A year after Usain Bolt made history at the London Olympics and declared himself “a living legend,” a bombshell dropped largely unnoticed in The Gleaner, the Caribbean’s oldest newspaper: A former director of the Jamaica Anti-Doping Commission alleged the island didn’t drug-test its athletes for entire months before they dazzled at the Summer Games.

Statistics compiled by former JADCO Executive Director Renee Anne Shirley indicated a near-complete breakdown in the agency’s out-of-competition testing from January 2012 to the July opening of the Olympics.

In an interview with The Associated Press, JADCO chairman Herbert Elliott dismissed Shirley’s figures as lies and described her as “a bit demented” and “a Judas.”

But the World Anti-Doping Agency confirmed to AP that there was, as Shirley asserted, “a significant gap of no testing” by JADCO as athletes trained for London — and that it would launch an “extraordinary” audit of the Jamaican agency.

What’s more, International Olympic Committee medical chiefs, WADA and Britain’s anti-doping agency, which also worked on London’s massive drug-testing program, told the AP that they were kept in the dark about Jamaican testing lapses that Shirley exposed in her August letter to The Gleaner.

“There was a period of … maybe five to six months during the beginning part of 2012 where there was no effective operation,” WADA Director General David Howman said in an interview. “No testing. There might have been one or two, but there was no testing. So we were worried about it, obviously.”

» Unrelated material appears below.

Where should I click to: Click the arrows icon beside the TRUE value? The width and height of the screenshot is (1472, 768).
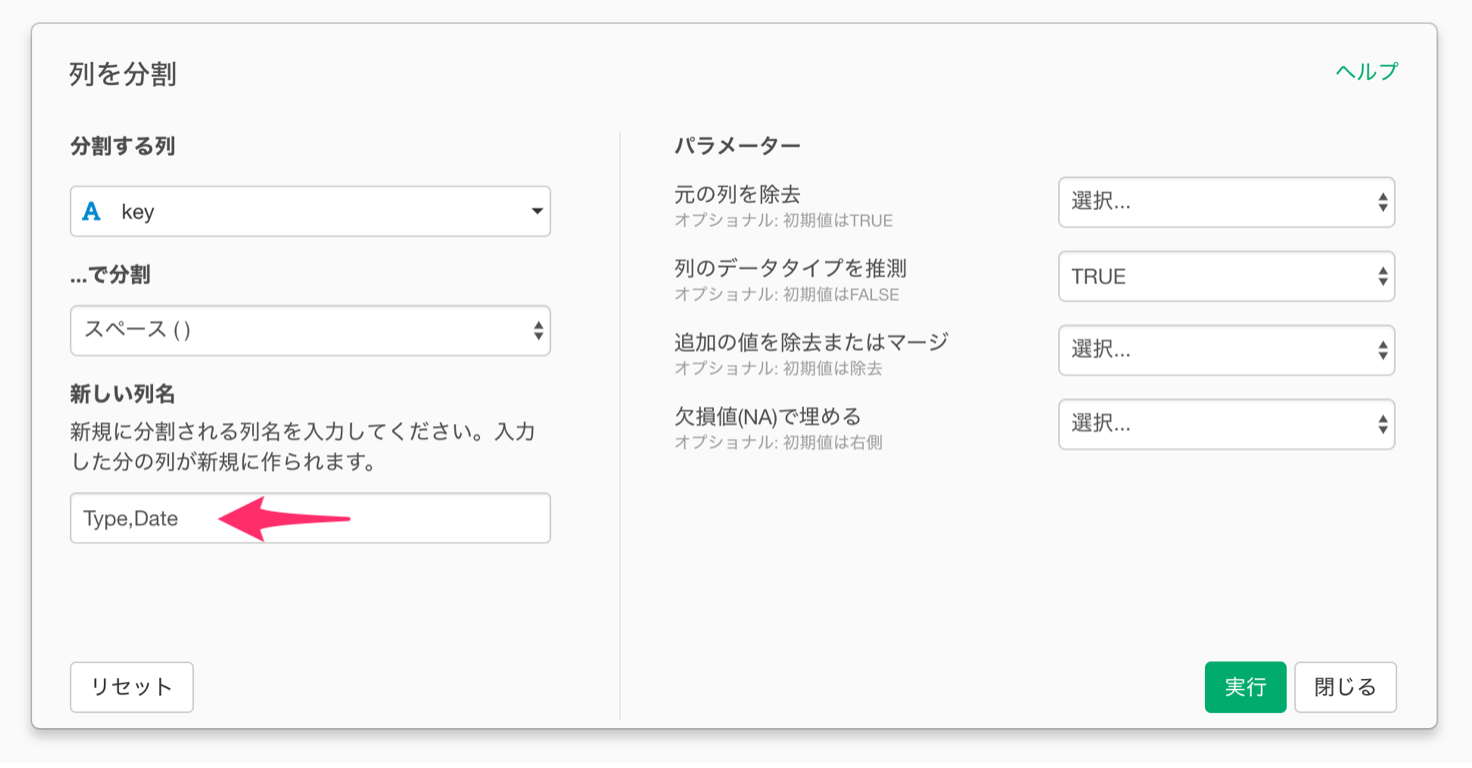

Jamaican stars didn’t go completely untested before London. Track and field’s governing body, the IAAF, says it extensively tested elite Jamaicans, including Bolt more than 12 times last year. History’s fastest human has never failed a drug test.

Jamaica won eight of 12 individual sprint medals in London. Bolt became the first man to win both the 100 and 200 meters at consecutive games and anchored Jamaica’s relay victory in world-record time.

It isn’t possible to judge with any certainty whether the gaps in Jamaica’s testing opened a door to cheating, particularly because other agencies refuse to say how many tests were conducted on the Jamaicans in 2012.

The revelations by Shirley, however, were alarming enough to prompt action. While WADA has audited Jamaica’s testing regime before, Howman said its new action is a direct response to the problems Shirley exposed and to positive doping tests this year for five athletes who competed for Jamaica in London. They include former world 100 record holder Asafa Powell and Sherone Simpson, an Olympic 4×100-relay gold and silver medalist.

“It’s an extraordinary visit,” Howman said. Jamaica is “a high priority. … They’re on our radar.”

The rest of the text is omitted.